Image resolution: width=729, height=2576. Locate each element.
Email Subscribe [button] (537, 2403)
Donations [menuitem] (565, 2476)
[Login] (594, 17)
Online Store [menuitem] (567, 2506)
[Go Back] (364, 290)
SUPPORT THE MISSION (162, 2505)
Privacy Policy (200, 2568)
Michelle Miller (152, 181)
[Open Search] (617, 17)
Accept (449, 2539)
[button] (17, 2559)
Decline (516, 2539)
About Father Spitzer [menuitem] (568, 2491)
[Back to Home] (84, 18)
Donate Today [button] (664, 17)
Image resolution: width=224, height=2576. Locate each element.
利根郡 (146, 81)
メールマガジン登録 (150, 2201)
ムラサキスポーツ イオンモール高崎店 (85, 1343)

DESCRIPTION OF THE TASK: Could you repeat every record above exactly as it stands?

RESPONSE TO THIS TASK:
Image resolution: width=729, height=2576. Locate each element.
Email Subscribe [button] (537, 2403)
Donations [menuitem] (565, 2476)
[Login] (594, 17)
Online Store [menuitem] (567, 2506)
[Go Back] (364, 290)
SUPPORT THE MISSION (162, 2505)
Privacy Policy (200, 2568)
Michelle Miller (152, 181)
[Open Search] (617, 17)
Accept (449, 2539)
[button] (17, 2559)
Decline (516, 2539)
About Father Spitzer [menuitem] (568, 2491)
[Back to Home] (84, 18)
Donate Today [button] (664, 17)
Image resolution: width=224, height=2576. Locate each element.
利根郡 (146, 81)
メールマガジン登録 (150, 2201)
ムラサキスポーツ イオンモール高崎店 (85, 1343)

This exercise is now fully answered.